Oito meses após tomar posse o presidente do Chile, Gabriel Boric, anunciou em cadeia nacional o envio ao Congresso de um de seus principais compromissos de campanha: a mudança do sistema de capitalização individual das Administradoras de Fundos de Pensão (AFPs), onde só o trabalhador contribui e o gestor privado retira altos lucros e paga pensões que mantêm os aposentados na miséria.
Segundo o presidente Boric, a meta do projeto de lei é modificar o sistema de Previdência exclusivamente privado e substituí-lo por um misto, a fim de elevar de imediato os valores pagos aos beneficiários, já que 72% das aposentadorias pagas atualmente estão abaixo do salário mínimo.
Neste momento, a situação é tão terrível, lembrou o presidente, que um em cada quatro chilenos recebe uma pensão inferior ao necessário para ficar acima da linha da pobreza. “Isso ocorre ao mesmo tempo em que as AFPs recebem lucros tremendos, embora os resultados e a rentabilidade dos fundos sejam negativos”, denunciou.
A camisa de força neoliberal, ditada pelo Fundo Monetário Internacional (FMI) e pelo Banco Mundial, vinha sendo aplicada desde a ditadura de Augusto Pinochet (1973-1990), tendo sido mantida pelos governos que o sucederam, com sérias consequências na “privatização da Previdência pública chilena e na desnacionalização da economia”, alertou a Fundação Sol. Os resultados apareceram, explicou a entidade, “em benefício de seis grandes companhias, na maior parte estrangeiras, que passam a multiplicar seus ganhos enquanto espalham a miséria em larga escala”.
O presidente assinalou que a reforma previdenciária proposta se baseia em que as contribuições sejam tripartite: do Estado, de empregadores e de trabalhadores; e contempla a criação de uma administradora pública de fundos. Atualmente, o sistema é financiado exclusivamente pelos trabalhadores, que contribuem mensalmente com 10% dos salários, mas gerida por grandes empresas, fundamentalmente transnacionais.
“Haverá novos gestores de investimento privado com a finalidade exclusiva de investir fundos de pensões e, para além disso, haverá uma alternativa pública, que permitirá promover a concorrência com a entrada de novos atores”, explicou Boric.
O novo sistema começará a pagar as pensões e aposentadorias tão logo a nova lei seja aprovada, assinalou o presidente. “Queremos deixar para trás, desta forma, um sistema extremo que não foi capaz de corresponder às expectativas que lhe foram colocadas e que tem deficiências reconhecidas”, frisou.
Pelo sistema misto, além do valor desembolsado pelos trabalhadores, que corresponde em média a 10,5% do valor do salário, os empregadores passarão a contribuir com montantes que gradualmente chegarão a 6% do salário.
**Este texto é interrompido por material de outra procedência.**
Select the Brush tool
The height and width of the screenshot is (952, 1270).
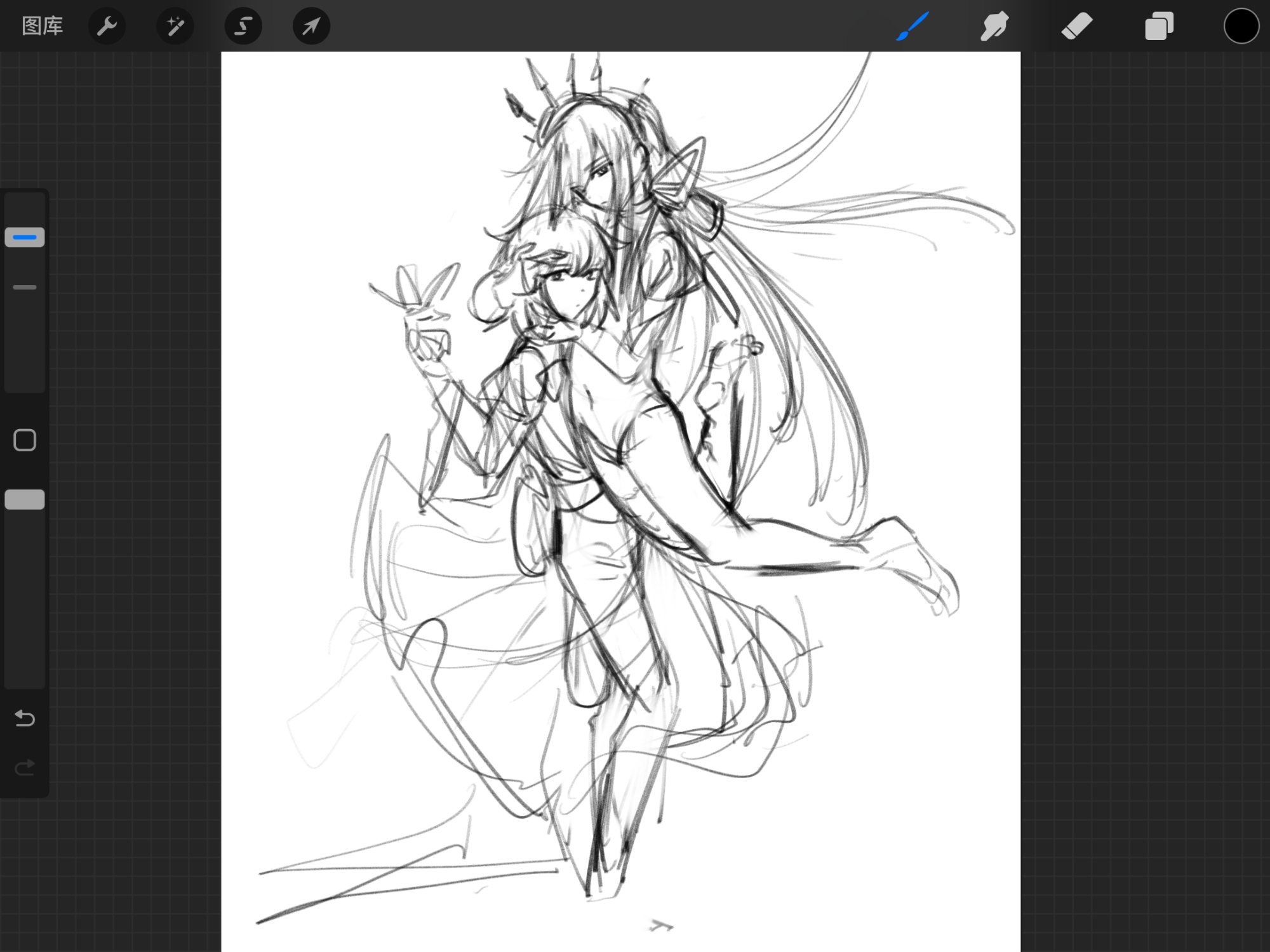tap(912, 26)
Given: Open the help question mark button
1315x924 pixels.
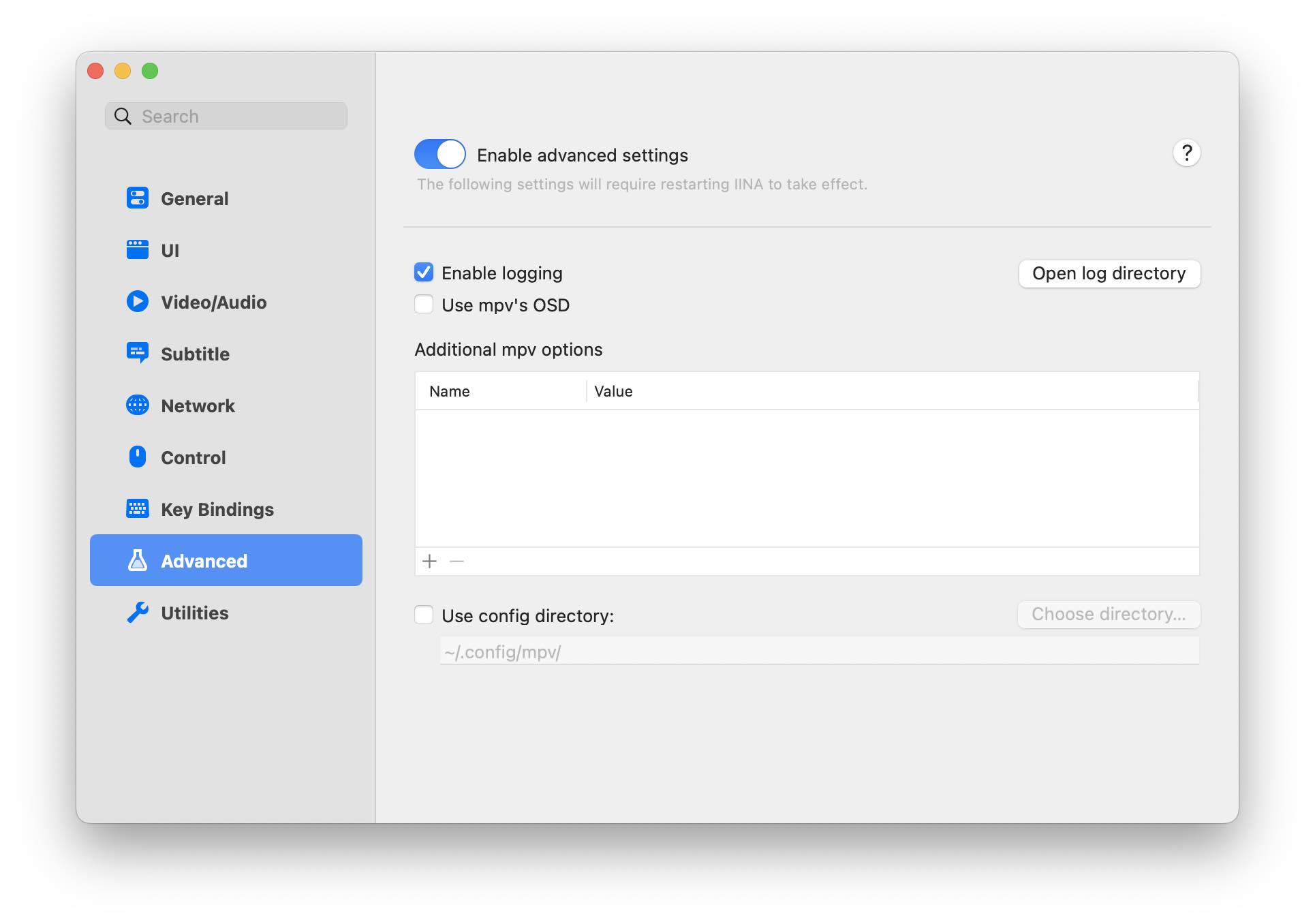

Hoje, os patrões não contribuem para os fundos individuais.
Desta forma, enfatizou o presidente, o novo modelo elevará de forma significativa os valores pagos. Com a reforma aprovada, exemplificou, uma pessoa que tenha um salário de 400 mil pesos chilenos (R$ 2.177), terá o valor da sua aposentadoria aumentada em 46% para os homens e 52% para as mulheres. Tais aportes adicionais, declarou Boric, irão para um fundo de seguridade social que permitirá melhorar os ganhos de todos, que será comandado por um gestor público e atores privados.
“Queremos construir um sistema de pensões no qual as pessoas confiem, não de forma gratuita ou como um cheque em branco, mas sim que lhes dê segurança diante das mudanças da vida. É isso a reforma, que permitirá que você e sua família vivam melhor”, explicou o presidente, defendendo que a proposta seja amplamente discutida pelo Congresso, pela sociedade civil, pelos fundos de pensão e pelos cidadãos chilenos.
O que é fato, esclareceu, é que “o atual sistema de pensões está em crise, e isso ninguém questiona”. “As pensões de hoje não são suficientes para que nossos pais, mães, avós e avôs tenham uma vida digna na terceira idade, não importa o quanto trabalharam durante sua vida”, frisou Boric.